Photo of DA Capeless via Massachusetts District Attorneys Association
In response to our recent column, Pittsfield police say they will not prevent future loss of evidence, while Berkshire DA calls his office’s failure to review evidence before a court date fair and ethical
Two weeks ago, we revealed that the Pittsfield Police Department lost a number of booking videos in a hard drive crash last summer. Since then, Pittsfield Police Chief Michael Wynn and Berkshire District Attorney David Capeless have both publicly commented on the story, but they have not explained many basic details about the crash, and what they have said isn’t very reassuring.
The day after our story was published, Chief Wynn issued a press release providing new insights about the timeline of the hard drive crash. According to Wynn, the hard drive’s issues were first reported internally on June 22, which pushes back the beginning of the hard drive problems by nine days from the earliest date we previously reported. Wynn also said that the police didn’t inform the DA’s office until July 13, which means the police waited a full three weeks before informing prosecutors about the potential evidentiary issue.
Last December, after we confirmed that the hard drive crash occurred, we sent the DA’s office a records request for notifications made to defense attorneys about the lost evidence. The DA’s office responded to our request, but did not turn over any notifications or withhold any of them under an exemption, as required by law, which led us to conclude that no notifications were made. We tried multiple times to clarify this point with Fred Lantz, the spokesman for the DA’s office, but he refused to answer any of our questions. Lantz was not even willing to say if the DA’s office was aware of the crash.
But after our piece was published, DA Capeless quickly pushed back against our reporting. He told iBerkshires.com that Lantz had answered our questions, making it appear as if we had fabricated our story. But Capeless knew Lantz refused to answer our questions because Lantz told him as much in an email that we published two weeks ago. We called on Capeless to retract this false claim, but he refused. Luckily, unlike the Pittsfield police, we maintain our recordings. We are releasing them along with screenshots of our unanswered emails to show Capeless’ lack of integrity.
Capeless also disputed our conclusion that his office hadn’t notified defense attorneys. “On any case in which we thought there was relevant evidence that might be available on a video, or a defense attorney requested a copy of the video, we were told in which cases they weren’t available and defense counsel was informed of that,” he told New England Public Radio.
But Capeless has only publicly identified a single case in which a defense attorney was notified. He still has not provided the notifications to us even after we directly told him that they should have been provided months ago in response to our public records request. It’s still unclear who else, if anyone, was notified.
The only thing Capeless would say to us about the hard drive crash was: “My Office has acted fairly and ethically in handling a situation not of our making.
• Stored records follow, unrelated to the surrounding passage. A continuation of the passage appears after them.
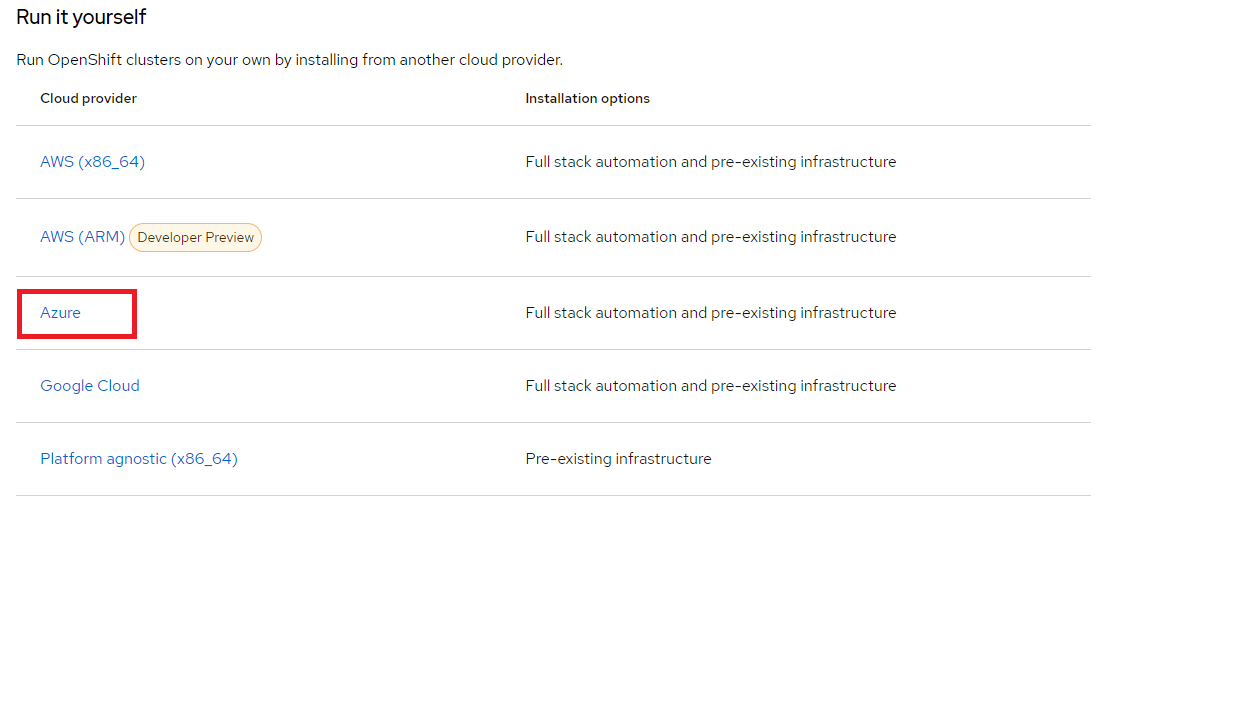Click the Developer Preview badge

tap(195, 238)
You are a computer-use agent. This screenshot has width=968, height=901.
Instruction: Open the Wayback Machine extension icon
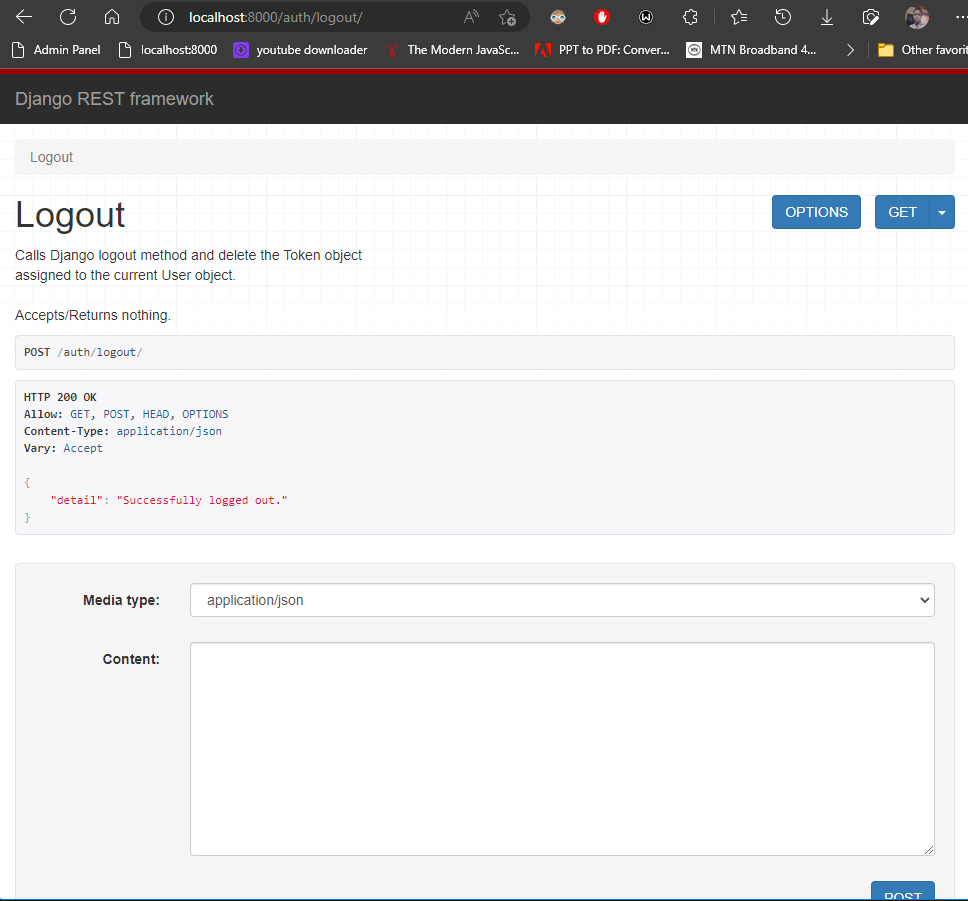coord(646,17)
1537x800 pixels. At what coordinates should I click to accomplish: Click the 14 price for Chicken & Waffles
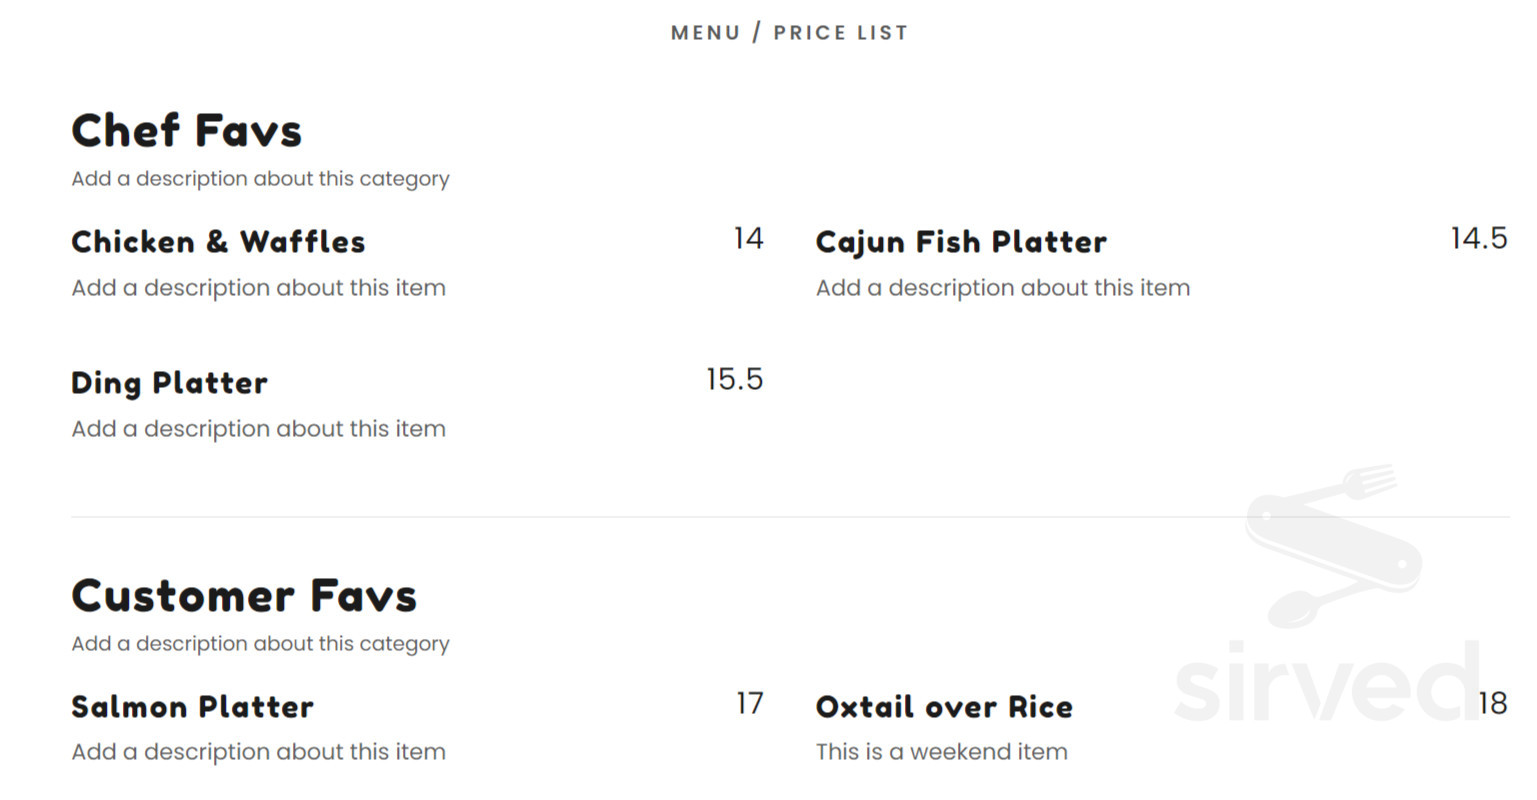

The loss of video evidence has been the subject of a motion filed by a defendant in only one case.”
But the case Capeless was referencing actually proves the opposite.
Capeless was referring to the case of Richard Griffin, who was arrested for allegedly driving under the influence of alcohol and prescription drugs on May 24, 2015. Joshua Hochberg, Griffin’s lawyer, requested that the DA’s office turn over a copy of Griffin’s booking video during a June 15 hearing. The court ordered the DA’s office to provide the video by July 2, but it was not until August 7 that Assistant District Attorney Katy Innes told Hochberg via email that the video had been lost.
Booking videos are “critical” in OUI cases, Hochberg told us. “They are live footage of the way someone was acting within minutes of them having been driving, which is a good indication of whether they’re under the influence or not.” Hochberg says the video would have been exculpatory and supported Griffin’s contention that he was not behaving as the police described.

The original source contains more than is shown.